The retina is found at the back of the eye, and it’s made up of many layers. It works by taking in light to change it into signals that our brains can understand. Every layer of the retina has different kinds of cells, each having its own job in converting the light into a signal.
Researchers studied photoreceptor cells (PRCs) which are located in your eyes and can be seen through a special type of imaging called optical coherence tomography (OCT). This kind of imaging is offered by many opticians nowadays. With this study, the researchers used OCT image data and information stored in UK Biobank to make the biggest genome-wide association study ever done on PRCs.
Unlocking the Mystery of Rare Eye Diseases
Some rare diseases of the eyes are caused by changes in certain genes expressed by special cells in the retina. These mutations make the eye not work properly, leading to blurry vision or being totally blind. Even though these illnesses don’t happen very often, a lot of working-age adults still become blind because of them.

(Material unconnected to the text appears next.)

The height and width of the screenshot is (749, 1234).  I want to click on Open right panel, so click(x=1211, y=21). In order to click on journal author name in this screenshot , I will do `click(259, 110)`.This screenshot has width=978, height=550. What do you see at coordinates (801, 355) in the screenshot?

Hannah Currant, who used to be a Ph.D. student at the EMBL-EBI and is now working as a Postdoctoral Fellow at CPR University of Copenhagen, said they had lots of data which they hadn’t seen before in similar studies. This data helped them identify different links between genes and rare eye diseases. It also showed them various paths for researching further into these rare eye conditions, giving them new ideas to explore.
Unlocking Eye Understanding
Doctors use a type of imaging called OCT to see inside our eyes. These pictures show different levels and structures inside the retina. The researchers used the OCT images, in addition to genetic and medical data, from more than 30,000 people stored in the UK Biobank database in this study.

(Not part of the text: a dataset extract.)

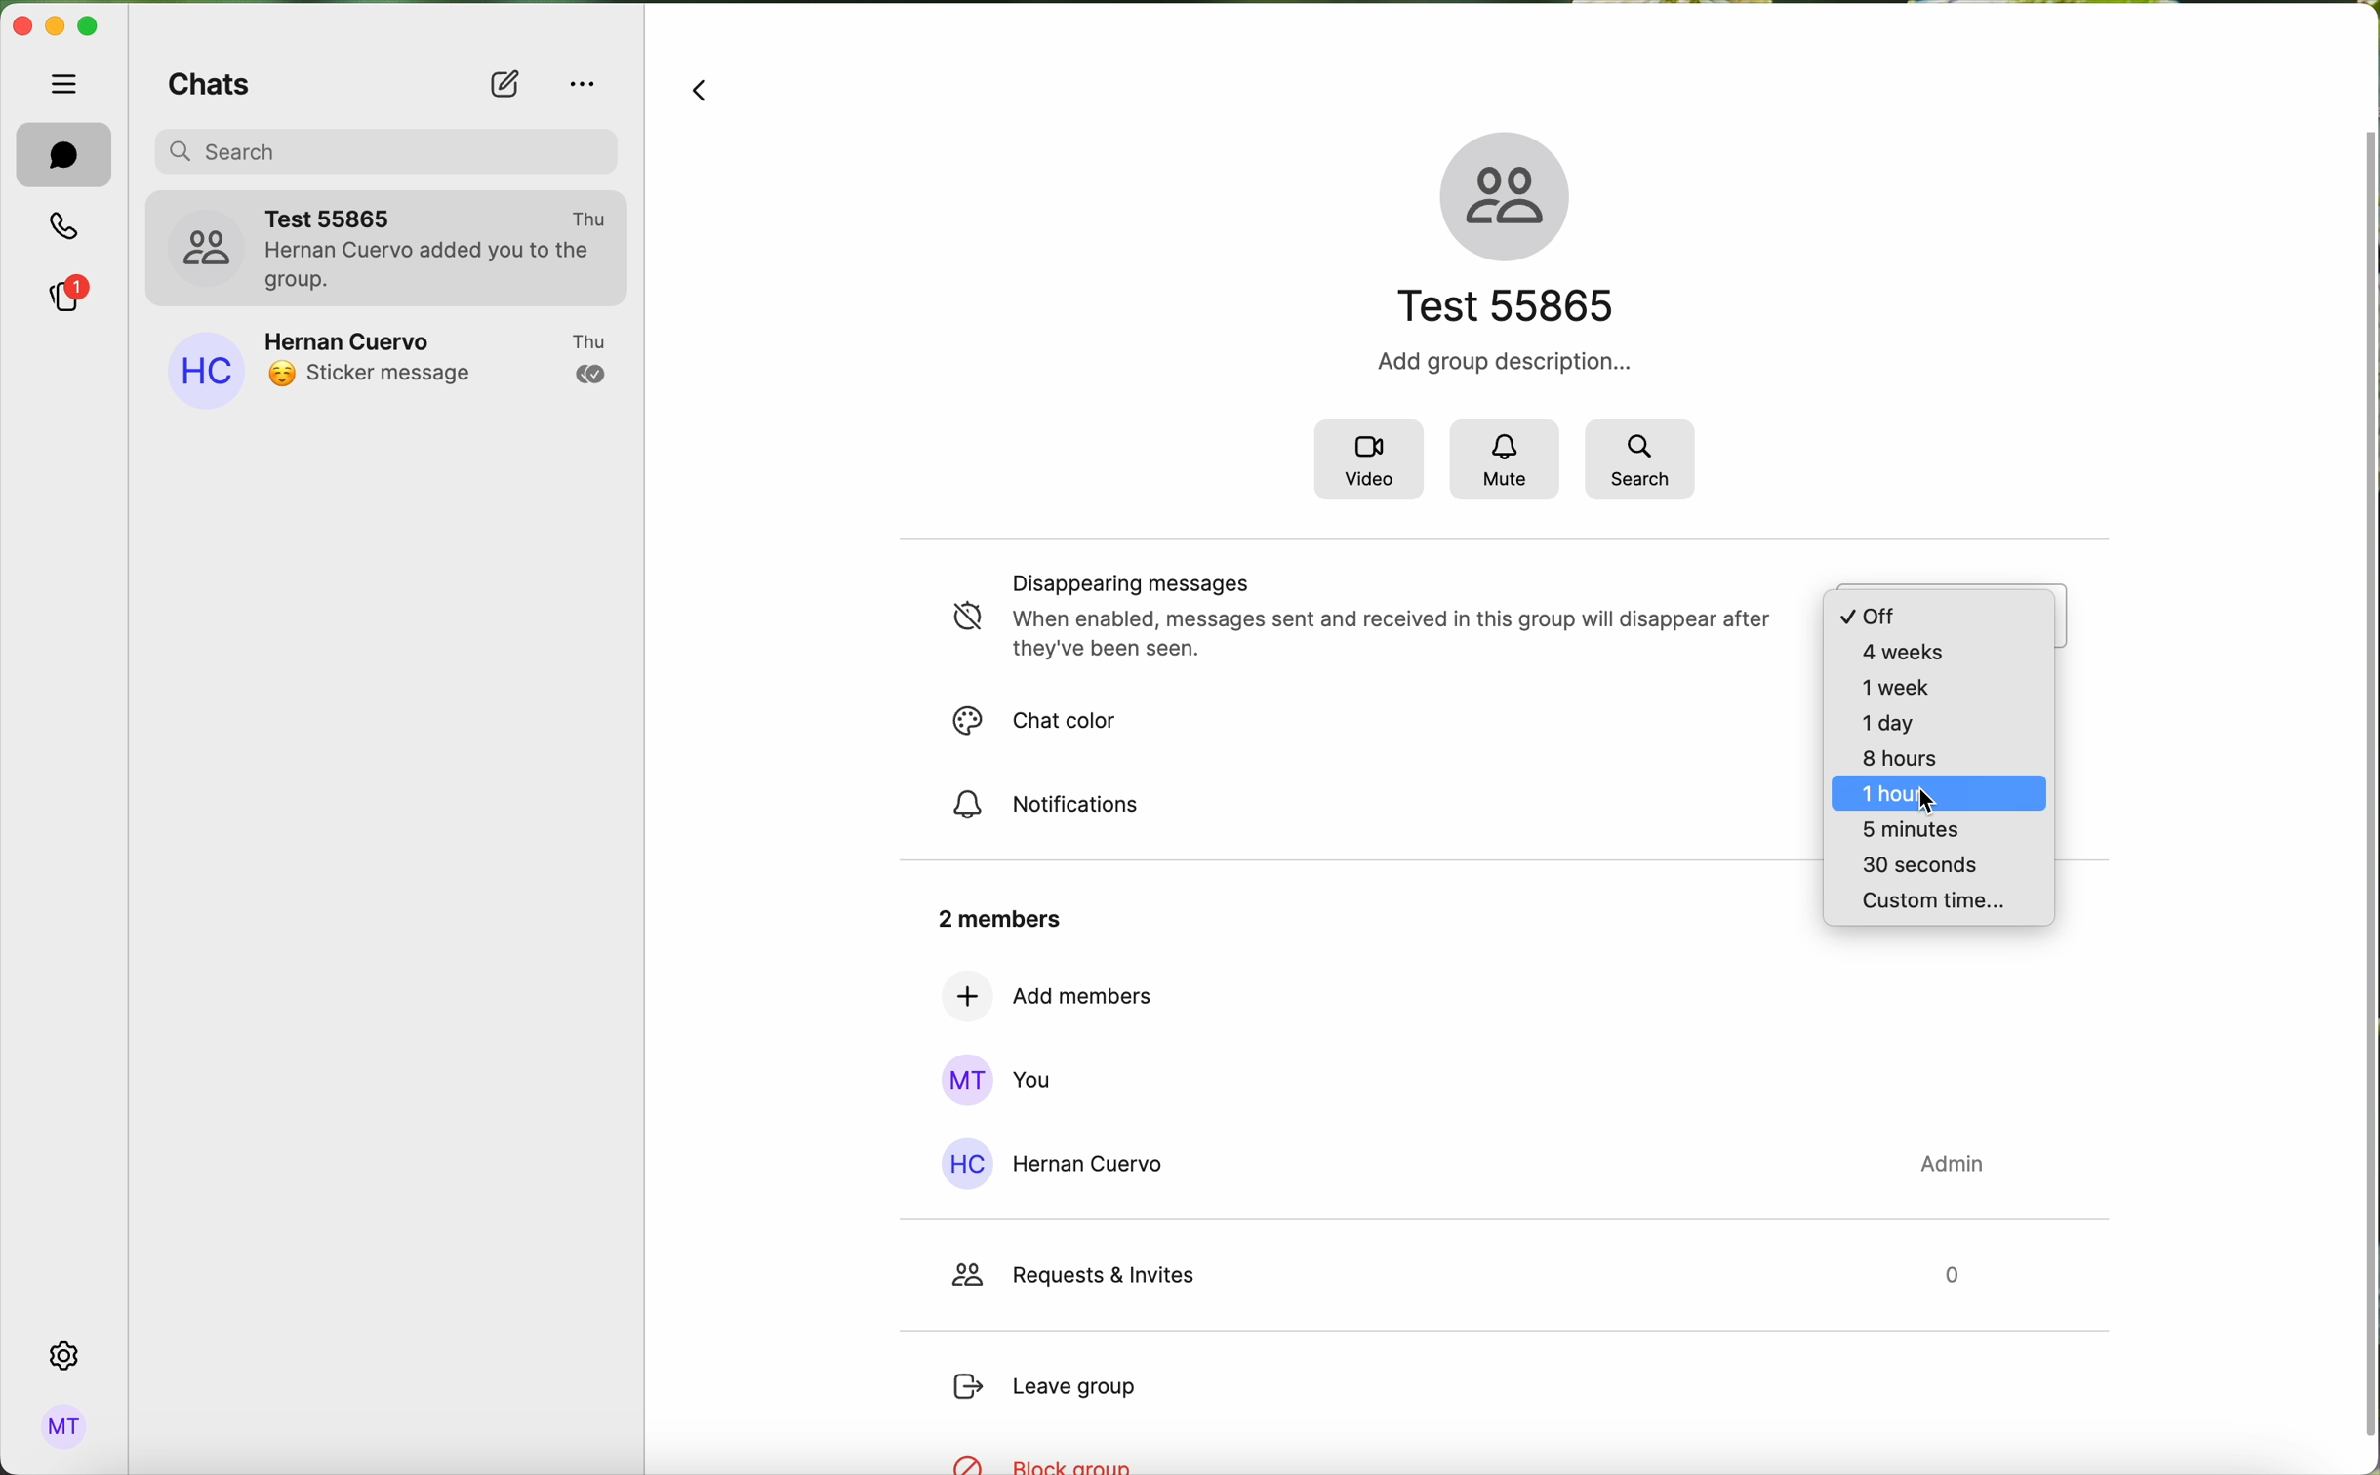 The height and width of the screenshot is (1475, 2380). I want to click on chat color, so click(1041, 722).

The UK Biobank is super important and really useful, according to Ewan Birney, who works at the European Molecular Biology Laboratory (EMBL). He says that inside this Biobank, there are lots and lots of data which can help us better understand how our bodies and illnesses work.
Investigating How Common Genetic Variations Affect the Photoreceptor Layer
Researchers did some special tests on people’s genes to see if there are any differences in a special type of layer near the outer parts of the eye. These tests found changes in someone’s genes which can affect how thick that layer is and even cause certain types of eye diseases. This information is stored and can be looked at by anyone who wants to view it.
When scientists studied genetic information, they noticed some variants that were linked to eye diseases. What was surprising is that some of these variants are actually very common but they can be found close to the genes which cause rare eye diseases when they get disrupted. The researchers looked into how different combinations of common variants near genes that cause rare eye diseases can change the structure of a person’s retina. This will help them better understand how these common variant might give rise to a specific rare disease in someone’s eyes.
Omar Mahroo, a professor and doctor at two UK medical centres, said that the future of medicine is changing because of the use of computers to study data from lots of people. He believes that if scientists could find links between disease symptoms and genetic traits, it would lead to better ways for doctors to diagnose and treat diseases.
A research study was done by a group of scientists, who wanted to investigate how common genetic variations affect the photoreceptor layer on an extremely small level. The study was sponsored by the Wellcome Trust and the results were published in the journal PLOS Genetics on 27 February 2023.